• **Exercise details**
For the listing below, show each line that includes the string "slider".

Extracted material: Begin

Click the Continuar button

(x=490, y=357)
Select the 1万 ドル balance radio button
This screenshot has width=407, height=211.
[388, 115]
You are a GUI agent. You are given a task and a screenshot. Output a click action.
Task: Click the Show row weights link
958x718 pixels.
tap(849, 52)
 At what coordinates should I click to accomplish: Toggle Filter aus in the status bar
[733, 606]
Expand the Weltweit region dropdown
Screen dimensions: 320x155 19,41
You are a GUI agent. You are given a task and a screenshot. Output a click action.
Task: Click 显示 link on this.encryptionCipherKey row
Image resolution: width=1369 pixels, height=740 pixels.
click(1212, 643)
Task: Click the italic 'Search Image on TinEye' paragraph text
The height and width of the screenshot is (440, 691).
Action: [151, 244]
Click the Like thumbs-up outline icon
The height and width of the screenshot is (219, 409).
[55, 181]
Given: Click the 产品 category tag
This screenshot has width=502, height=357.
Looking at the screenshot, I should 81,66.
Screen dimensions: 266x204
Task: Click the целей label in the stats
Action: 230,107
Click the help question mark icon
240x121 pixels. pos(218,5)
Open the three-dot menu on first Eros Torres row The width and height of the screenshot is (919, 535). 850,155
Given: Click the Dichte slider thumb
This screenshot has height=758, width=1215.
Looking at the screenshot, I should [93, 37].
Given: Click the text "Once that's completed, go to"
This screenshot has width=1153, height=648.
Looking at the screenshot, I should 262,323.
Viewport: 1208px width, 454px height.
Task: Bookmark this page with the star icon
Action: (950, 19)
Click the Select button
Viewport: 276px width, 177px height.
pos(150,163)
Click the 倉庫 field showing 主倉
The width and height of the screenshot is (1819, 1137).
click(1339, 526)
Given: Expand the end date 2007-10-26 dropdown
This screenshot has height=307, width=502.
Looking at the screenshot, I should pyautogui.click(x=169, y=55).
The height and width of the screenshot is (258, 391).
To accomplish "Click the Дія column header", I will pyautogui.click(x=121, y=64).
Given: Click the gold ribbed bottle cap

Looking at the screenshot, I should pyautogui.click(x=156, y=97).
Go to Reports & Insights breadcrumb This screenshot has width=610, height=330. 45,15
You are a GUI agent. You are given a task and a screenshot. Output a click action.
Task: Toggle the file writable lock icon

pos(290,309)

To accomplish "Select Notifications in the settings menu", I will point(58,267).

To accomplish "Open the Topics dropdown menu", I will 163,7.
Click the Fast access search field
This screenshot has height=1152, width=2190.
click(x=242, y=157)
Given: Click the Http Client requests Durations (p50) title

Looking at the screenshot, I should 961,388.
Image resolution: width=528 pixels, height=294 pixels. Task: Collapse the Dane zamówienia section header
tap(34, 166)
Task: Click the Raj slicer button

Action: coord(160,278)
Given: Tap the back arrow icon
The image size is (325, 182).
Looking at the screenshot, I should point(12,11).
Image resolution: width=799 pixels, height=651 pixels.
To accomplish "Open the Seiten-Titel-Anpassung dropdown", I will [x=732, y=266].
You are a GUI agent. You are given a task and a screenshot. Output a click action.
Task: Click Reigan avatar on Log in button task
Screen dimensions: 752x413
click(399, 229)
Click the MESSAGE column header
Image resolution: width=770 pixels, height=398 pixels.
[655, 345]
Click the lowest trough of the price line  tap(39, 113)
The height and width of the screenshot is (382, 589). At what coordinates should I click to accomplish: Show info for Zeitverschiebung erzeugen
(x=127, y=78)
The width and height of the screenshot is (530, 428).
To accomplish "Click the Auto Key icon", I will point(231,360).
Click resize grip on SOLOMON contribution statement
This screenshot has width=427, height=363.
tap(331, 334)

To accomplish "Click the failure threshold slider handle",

Extracted material: End

• **Solution to the problem**
Given: Click the Dichte slider thumb
To accomplish "Click the failure threshold slider handle",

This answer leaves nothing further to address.